Heckmann: Herr Albrecht, Sie haben sich ja intensiv mit der Opposition in Ägypten auch beschäftigt. Immer wieder ist da von den Muslimbruderschaften die Rede. Die israelische Regierung, die warnt vor einem islamistischen Umsturz in der Region, andere weisen darauf hin, dass die Muslimbruderschaft ein breites Spektrum abdeckt. Wird dadurch aber nicht die Gefahr, die von diesen Muslimbrüdern ausgeht, kleingeredet?
Albrecht: Ich persönlich sehe keine große Gefahr, die von den Muslimbrüdern ausgeht. Die Muslimbruderschaft ist eine moderate Bewegung, es ist eine konservativ-religiöse Bewegung, sie ist andererseits auch eine Bewegung, die zum einen zunächst mal im Kern eine Sozialbewegung ist und erst in zweiter Linie eine politische Partei ist, und zuletzt ist es auch so, dass die Muslimbruderschaft sich oft sehr anpassungsfähig erwiesen hat. Ich halte es für sehr gut möglich und durchaus wahrscheinlich, dass sie sich auch demokratischen Spielregeln unterwerfen würde.
Heckmann: Aber antiisraelische, antisemitische Tendenzen gibt es auch?
Albrecht: Es gibt sicherlich antiisraelische Tendenzen, das ist klar, unter den Muslimbrüdern genauso wie unter säkularen Teilen der ägyptischen Bevölkerung.
Heckmann: Welche Perspektive sehen Sie jetzt in den nächsten Wochen, nächsten Monaten?
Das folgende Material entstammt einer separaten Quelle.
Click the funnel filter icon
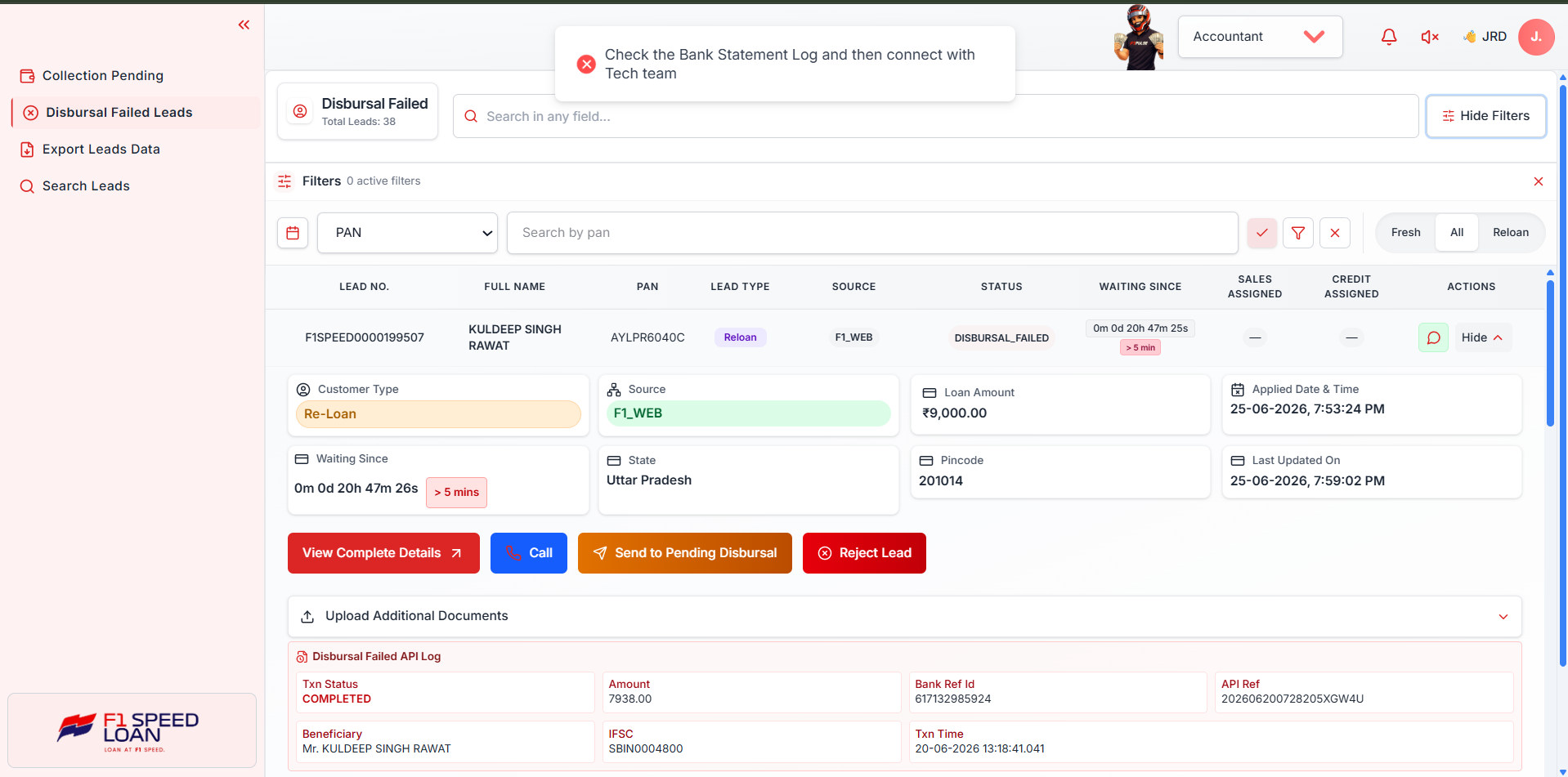 (1298, 233)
Ist El Baradei jemand, der die politische Agenda in Zukunft bestimmen könnte?
Albrecht: Perspektiven aufzuzeigen im Hinblick auf die Etablierung eines neuen politischen Systems, sind natürlich hochgradig spekulativ. Im Moment ist der Prozess sehr im Fluss. Wir wissen nicht, in welche Richtung es gehen kann. Es kann sehr viel passieren. El Baradei wird keine herausgehobene Rolle spielen in einem politischen System, weil er keine breite Unterstützung innerhalb der Bevölkerung hat.
Heckmann: Und die kann er auch nicht erlangen aus Ihrer Sicht?
Albrecht: Aus meiner Sicht kann er das nicht. Er ist ein Gesicht für den Protest, allein für die Protestbewegung, die ja letztendlich nur diese Forderung nach dem sofortigen Rücktritt Mubaraks vereint und ansonsten sehr, sehr heterogen ist. El Baradei vertritt sehr elitäre Teile der Bevölkerung und hat keine Massenbasis innerhalb der Bevölkerung.
Heckmann: Nach wie vor verzichtet der Westen darauf, den sofortigen Rücktritt Mubaraks zu fordern. Ein Fehler aus Ihrer Sicht?
Albrecht: Aus meiner Sicht ist das kein Fehler. Letztendlich ist die Möglichkeit der Einflussnahme durch den Westen sehr, sehr beschränkt. Die Ereignisse in Ägypten sind im Moment so dynamisch, dass eigentlich der Westen hier im Moment gar nicht viel machen kann.
Herter: Der Politologe Holger Albrecht aus Kairo gestern Abend im Gespräch mit meinem Kollegen Dirk-Oliver Heckmann.